Heads, Shoulders, and Confirmations from Silver and USDX
Gold price finally declined yesterday, but it’s still above its 2023 high – is this just a verification?
In short, that’s possible, but it’s not what appears likely. Despite yesterday’s (still relatively small) decline, gold remains extremely overbought, and the RSI indicator confirms that.
The RSI is still above 70 even after a $22.50 daily decline – which shows just how ridiculously overbought gold has become. Gold remains above the 2023 high, but given what’s been doing on an intraday basis, we might not need to wait long for this breakout’s invalidation.
After yesterday’s decline, gold moved slightly back up, and now it appears to be moving down once again. The interesting thing is the price level at which it’s taking place – that’s where gold paused just several days ago – the symmetry here is not surprising.
Since gold paused at those levels only briefly previously, it’s quite likely that the current pause on gold’s way lower will also be brief.
Together the two pauses and the top create a small head-and-shoulders pattern. So far, this pattern is just potential, but once gold moves below its yesterday’s low, it will become real, and the target base on it will be below the December 2023 high. And the move below this high, in turn, would be another factor pushing gold lower.
Besides, I already wrote about the possible head-and-shoulders pattern in mining stocks yesterday, and those two appear to be aligned.
The GDXJ could be forming a head-and-shoulders top here. The Mar. 7-8 top would be the left shoulder and the right shoulder formed today on an intraday basis. In this case, we could expect a slide to or below $34.5 (perhaps much lower) this week. Of course, I can’t promise that this is the case, but it does look like if the right shoulder was in the making right now.

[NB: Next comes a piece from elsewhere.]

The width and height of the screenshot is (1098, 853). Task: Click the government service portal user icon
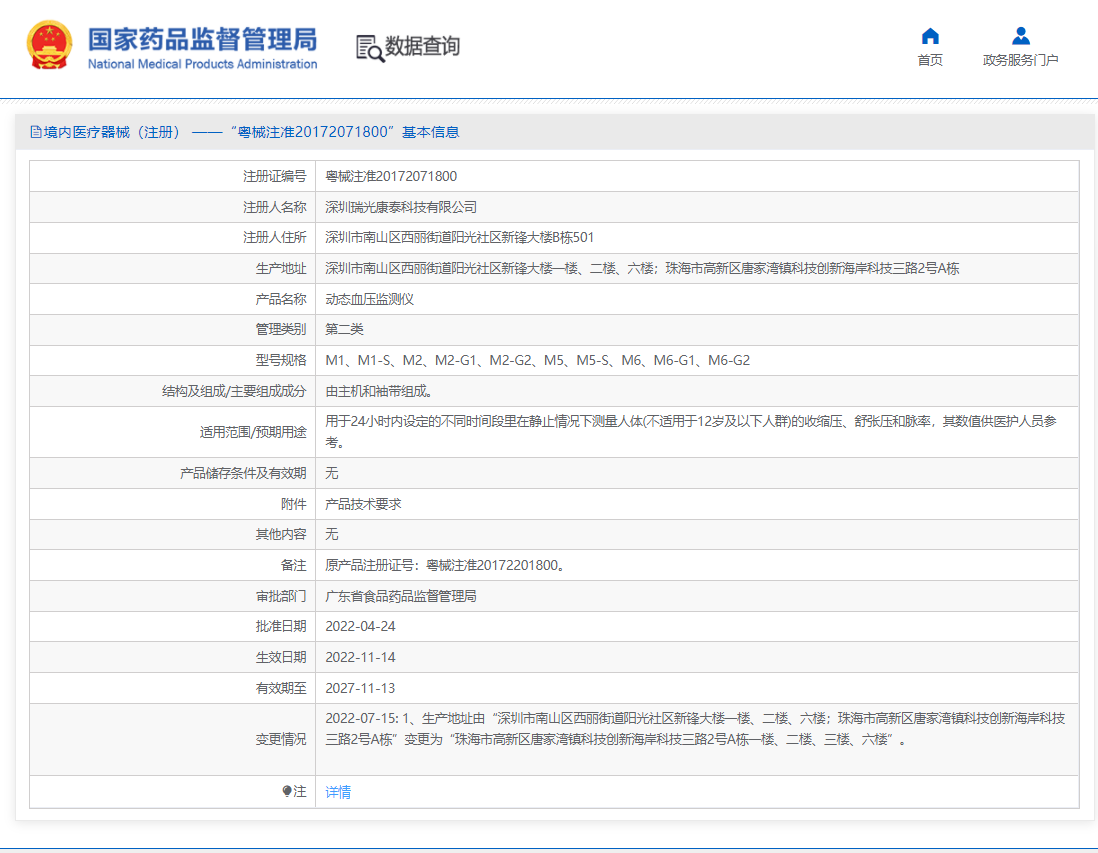[1020, 37]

(…) we already saw this invalidation in the first minutes of today’s session.
The top is in.
The best opportunity to enter short positions in the GDXJ (or JNUG) is gone, but the second-best time might be today. Of course, that’s not investment advice aimed at any one in particular, but in general, the outlook for junior miners is extremely bearish here.
The next step for the junior miners is an invalidation of the move above their mid-Jan. and early-Feb. highs. After this move, I expect juniors to erase their March rally rather quickly. Again, the best time to be prepared for that just passed, but the second-best time is today.
Meanwhile, the USD Index is moving up slowly, but it IS moving higher.
Quoting my Thursday’s gold price analysis:
As the USD Index just moved below its late-Feb. low it can now decline even lower – how low? Quite likely to the 102.5 – 102.8 area. That’s where we have the following:
- the 50% Fibonacci retracement,
- the previous lows,
- and the declining support line that was broken in the final days of February.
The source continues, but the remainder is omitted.